This is the official repository containing the code for the experiments of our AISTATS 2024 paper DiffRed: Dimensionality Reduction guided by stable rank
The DiffRed package maybe installed either from PyPI or from the source.
PyPI Installation:
pip install diffred
Installation from source:
git clone https://github.com/S3-Lab-IIT/DiffRed.git
cd DiffRed
pip install -r requirements.txt
pip install -e .
from DiffRed import DiffRed
import numpy as np
n=100
D=50
data=np.random.normal(size=(n,D))
dr=DiffRed(k1=5,k2=5)
embeddings=dr.fit_transform(data)
Currently, the parallel stress implementation can only be used by installing from source.

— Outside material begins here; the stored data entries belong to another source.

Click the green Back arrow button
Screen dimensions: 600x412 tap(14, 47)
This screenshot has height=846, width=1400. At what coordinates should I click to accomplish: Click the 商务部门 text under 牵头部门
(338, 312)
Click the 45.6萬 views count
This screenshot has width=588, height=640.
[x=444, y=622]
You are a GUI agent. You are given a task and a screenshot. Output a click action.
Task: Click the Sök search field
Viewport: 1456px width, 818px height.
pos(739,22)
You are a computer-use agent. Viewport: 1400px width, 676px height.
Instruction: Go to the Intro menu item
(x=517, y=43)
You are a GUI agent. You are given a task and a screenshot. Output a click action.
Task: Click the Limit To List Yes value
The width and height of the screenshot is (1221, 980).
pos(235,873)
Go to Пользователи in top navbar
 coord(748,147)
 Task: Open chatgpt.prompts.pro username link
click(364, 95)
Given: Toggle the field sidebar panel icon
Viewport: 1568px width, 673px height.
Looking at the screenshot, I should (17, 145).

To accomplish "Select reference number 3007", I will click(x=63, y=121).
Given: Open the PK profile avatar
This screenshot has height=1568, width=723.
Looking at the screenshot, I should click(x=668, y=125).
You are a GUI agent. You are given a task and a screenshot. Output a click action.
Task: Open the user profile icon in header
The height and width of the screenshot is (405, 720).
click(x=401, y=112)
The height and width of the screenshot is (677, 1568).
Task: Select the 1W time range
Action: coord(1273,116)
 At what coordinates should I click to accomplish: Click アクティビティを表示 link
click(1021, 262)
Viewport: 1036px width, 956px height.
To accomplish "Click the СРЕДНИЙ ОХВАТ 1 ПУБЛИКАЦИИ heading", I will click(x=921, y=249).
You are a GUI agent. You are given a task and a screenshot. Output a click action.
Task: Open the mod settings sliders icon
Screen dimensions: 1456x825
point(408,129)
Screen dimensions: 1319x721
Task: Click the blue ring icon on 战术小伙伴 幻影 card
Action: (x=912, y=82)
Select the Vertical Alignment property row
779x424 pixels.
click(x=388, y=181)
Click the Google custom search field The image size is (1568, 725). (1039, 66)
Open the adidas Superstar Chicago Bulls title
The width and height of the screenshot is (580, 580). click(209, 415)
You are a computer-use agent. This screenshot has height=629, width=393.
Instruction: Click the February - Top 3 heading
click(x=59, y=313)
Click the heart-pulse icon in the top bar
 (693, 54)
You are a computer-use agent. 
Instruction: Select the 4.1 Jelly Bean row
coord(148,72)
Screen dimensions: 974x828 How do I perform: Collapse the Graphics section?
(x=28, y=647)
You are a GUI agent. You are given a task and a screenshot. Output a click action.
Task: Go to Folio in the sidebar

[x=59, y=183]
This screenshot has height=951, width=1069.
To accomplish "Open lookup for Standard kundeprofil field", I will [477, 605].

git clone https://github.com/S3-Lab-IIT/DiffRed.git
cd DiffRed
After cloning, parallel stress can be imported like a regular package.
from parallel_stress import stress as pstress
from share_array.share_array import get_shared_array, make_shared_array
import numpy as np
from Experiments.dimensionality_reduction_metrics.metrics import distance_matrix
from DiffRed import DiffRed
n=100
D=50
data=np.random.normal(size=(n,D))
dist_matrix=distance_matrix(data,None,None,None)
dr=DiffRed(k1=5,k2=5)
embedding_matrix=dr.fit_transform(data)
make_shared_array(dist_matrix, 'dist_matrix')
make_shared_array(embedding_matrix, name='embedding_matrix')
stress=pstress('dist_matrix', 'embedding_matrix')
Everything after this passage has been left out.